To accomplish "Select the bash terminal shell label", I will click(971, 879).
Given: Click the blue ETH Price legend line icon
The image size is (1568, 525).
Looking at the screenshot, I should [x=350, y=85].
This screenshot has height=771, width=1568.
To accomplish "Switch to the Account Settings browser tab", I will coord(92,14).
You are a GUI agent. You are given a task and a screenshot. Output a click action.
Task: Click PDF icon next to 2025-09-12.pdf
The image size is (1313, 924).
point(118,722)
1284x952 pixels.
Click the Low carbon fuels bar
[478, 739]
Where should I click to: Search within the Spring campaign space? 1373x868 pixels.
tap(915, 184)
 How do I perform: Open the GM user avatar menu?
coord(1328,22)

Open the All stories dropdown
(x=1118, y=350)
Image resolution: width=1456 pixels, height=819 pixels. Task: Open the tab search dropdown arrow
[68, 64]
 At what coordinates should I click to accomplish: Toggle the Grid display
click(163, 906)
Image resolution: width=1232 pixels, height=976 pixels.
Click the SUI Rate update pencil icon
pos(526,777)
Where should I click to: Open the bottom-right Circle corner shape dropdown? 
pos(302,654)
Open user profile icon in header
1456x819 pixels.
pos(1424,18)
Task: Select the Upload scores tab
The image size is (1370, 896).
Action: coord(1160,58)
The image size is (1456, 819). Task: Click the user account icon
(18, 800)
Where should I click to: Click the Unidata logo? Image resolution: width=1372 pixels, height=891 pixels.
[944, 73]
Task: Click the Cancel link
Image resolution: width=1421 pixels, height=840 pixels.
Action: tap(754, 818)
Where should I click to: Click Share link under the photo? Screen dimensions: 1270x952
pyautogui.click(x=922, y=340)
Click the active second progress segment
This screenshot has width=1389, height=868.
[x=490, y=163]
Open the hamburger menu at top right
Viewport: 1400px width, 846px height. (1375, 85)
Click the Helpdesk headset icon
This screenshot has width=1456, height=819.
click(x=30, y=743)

— WHAT THE TASK ASKS —
Extract every line above containing the word "will".

— COMPLETED EXERCISE —
To accomplish "Select the bash terminal shell label", I will click(971, 879).
To accomplish "Switch to the Account Settings browser tab", I will coord(92,14).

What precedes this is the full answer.